Judge Tomasi questioned causality behind the plaintiff’s request to cancel the upcoming April 30 vote and revert to a vote on the March 5 budget, along with the legal basis for the court to grant this request. 

“The March 5 vote was not a vote on whether to close the school. The Board came to that decision as a policy matter thereafter,” according to court documents.

To legally grant this request, the court would have had to find “threat of irreparable harm.” While the harm that closing RVS was acknowledged, the procedurally more relevant harm on the March 5 electoral process was not found.

Attorney Pietro J. Lynn on behalf of the MRPS Board argued that a judge deciding on a budget vote, rather than the district’s voters, would be “flipping the will of the people” and that the “appropriate democratic response is to rally the community” to vote down the second budget on April 30. 

Acknowledging Harm

“No doubt, the loss of the school is an irreparable harm. It is not likely, however, that invalidating the March 5 vote would have any chance of averting that consequence,” according to court documents.
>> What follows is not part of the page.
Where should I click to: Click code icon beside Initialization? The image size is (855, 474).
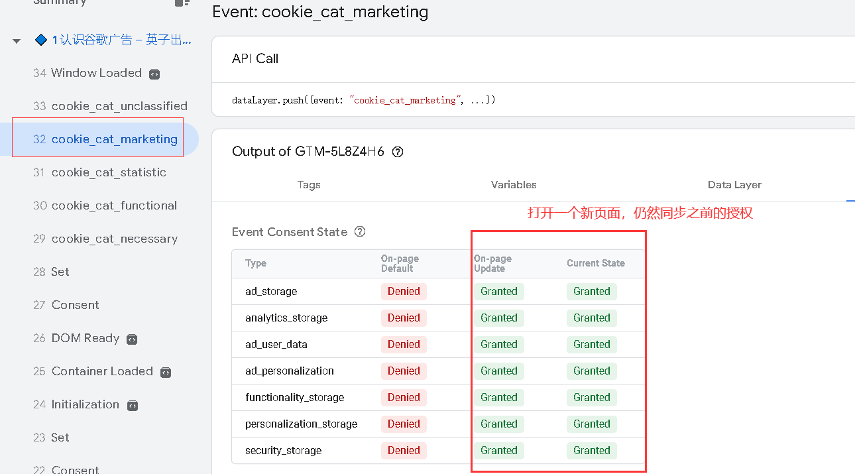tap(133, 406)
Attorney Lynn noted it is a “political reality of Vermont” that small schools are under pressure. Fiscal year 2025’s budget cycle has been impacted by Act 127’s funding formula changes, which contributed to the original spike in tax rates along with health insurance costs rising statewide.

School board members and public speakers at board meetings have voiced concern for a growing “us versus them” mindset between Montpelier and Roxbury residents, whose districts merged in 2017 following Act 46. 

“Reopening the school, if closed, would be very hard,” said attorney Stafford. “The kids are really going to miss out.”